__Instructions to follow__: Check every line of the data and copy the ones where "option" appears.

(Stored records)

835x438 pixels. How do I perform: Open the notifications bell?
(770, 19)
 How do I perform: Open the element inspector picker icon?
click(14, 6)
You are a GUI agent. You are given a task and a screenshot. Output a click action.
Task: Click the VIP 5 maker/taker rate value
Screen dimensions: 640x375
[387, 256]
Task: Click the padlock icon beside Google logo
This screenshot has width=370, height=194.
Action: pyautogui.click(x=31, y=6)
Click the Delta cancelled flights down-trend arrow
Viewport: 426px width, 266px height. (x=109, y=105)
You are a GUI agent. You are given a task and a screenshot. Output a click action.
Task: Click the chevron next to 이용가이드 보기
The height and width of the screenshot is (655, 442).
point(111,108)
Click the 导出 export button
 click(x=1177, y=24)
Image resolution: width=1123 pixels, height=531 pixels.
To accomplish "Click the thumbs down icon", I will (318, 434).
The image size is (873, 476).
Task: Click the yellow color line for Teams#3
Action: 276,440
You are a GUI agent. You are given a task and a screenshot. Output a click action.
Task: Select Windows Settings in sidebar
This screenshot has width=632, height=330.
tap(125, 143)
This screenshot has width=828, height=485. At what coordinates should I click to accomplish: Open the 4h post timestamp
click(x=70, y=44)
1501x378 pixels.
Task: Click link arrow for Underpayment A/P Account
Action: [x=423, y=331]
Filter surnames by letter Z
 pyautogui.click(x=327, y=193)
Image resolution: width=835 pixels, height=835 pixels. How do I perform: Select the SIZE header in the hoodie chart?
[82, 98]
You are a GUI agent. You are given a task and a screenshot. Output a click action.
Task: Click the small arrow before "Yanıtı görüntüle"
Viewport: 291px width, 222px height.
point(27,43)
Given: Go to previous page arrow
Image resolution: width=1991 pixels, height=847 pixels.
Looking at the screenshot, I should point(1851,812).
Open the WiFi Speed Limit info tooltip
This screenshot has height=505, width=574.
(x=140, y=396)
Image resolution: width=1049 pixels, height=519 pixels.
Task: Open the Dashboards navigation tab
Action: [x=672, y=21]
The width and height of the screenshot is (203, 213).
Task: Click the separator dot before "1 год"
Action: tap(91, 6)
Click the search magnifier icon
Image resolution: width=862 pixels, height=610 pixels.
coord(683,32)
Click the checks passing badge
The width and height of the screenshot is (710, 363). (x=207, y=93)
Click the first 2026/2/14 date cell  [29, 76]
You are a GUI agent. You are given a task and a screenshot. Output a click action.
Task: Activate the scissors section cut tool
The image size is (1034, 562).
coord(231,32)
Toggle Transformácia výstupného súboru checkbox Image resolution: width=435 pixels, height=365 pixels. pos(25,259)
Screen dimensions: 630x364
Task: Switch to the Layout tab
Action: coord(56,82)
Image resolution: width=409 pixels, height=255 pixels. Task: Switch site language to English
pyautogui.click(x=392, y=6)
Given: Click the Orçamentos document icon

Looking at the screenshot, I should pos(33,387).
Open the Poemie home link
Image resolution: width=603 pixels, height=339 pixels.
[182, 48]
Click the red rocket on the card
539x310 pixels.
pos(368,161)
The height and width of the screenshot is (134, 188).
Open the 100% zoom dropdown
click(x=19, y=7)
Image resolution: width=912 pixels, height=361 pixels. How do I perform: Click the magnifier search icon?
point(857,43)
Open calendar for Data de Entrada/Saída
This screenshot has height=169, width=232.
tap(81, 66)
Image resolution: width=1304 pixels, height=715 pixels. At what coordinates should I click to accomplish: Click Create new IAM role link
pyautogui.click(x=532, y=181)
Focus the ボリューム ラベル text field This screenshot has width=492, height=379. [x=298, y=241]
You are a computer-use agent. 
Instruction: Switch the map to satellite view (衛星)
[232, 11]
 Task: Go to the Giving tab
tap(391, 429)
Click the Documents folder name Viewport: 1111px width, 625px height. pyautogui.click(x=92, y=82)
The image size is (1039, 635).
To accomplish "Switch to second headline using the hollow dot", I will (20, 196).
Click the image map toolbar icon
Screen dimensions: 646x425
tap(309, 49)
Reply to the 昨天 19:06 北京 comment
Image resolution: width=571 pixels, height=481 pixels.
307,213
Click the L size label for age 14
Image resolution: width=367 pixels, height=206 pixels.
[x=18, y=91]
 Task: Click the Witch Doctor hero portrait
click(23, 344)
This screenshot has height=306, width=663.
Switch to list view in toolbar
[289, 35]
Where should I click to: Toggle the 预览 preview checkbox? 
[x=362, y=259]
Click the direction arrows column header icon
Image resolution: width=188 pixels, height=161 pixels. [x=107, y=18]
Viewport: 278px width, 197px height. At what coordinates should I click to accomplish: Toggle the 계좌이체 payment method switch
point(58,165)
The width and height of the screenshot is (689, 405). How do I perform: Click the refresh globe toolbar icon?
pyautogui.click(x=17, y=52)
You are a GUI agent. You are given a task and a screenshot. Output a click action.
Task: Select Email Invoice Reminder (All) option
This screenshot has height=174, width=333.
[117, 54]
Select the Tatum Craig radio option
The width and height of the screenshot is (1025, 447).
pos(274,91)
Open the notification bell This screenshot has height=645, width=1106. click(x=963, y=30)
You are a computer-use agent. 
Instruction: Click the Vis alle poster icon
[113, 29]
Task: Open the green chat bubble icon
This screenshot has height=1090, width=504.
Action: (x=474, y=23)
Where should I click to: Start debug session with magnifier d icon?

__Written response__:
Task: Select Email Invoice Reminder (All) option
Select the Tatum Craig radio option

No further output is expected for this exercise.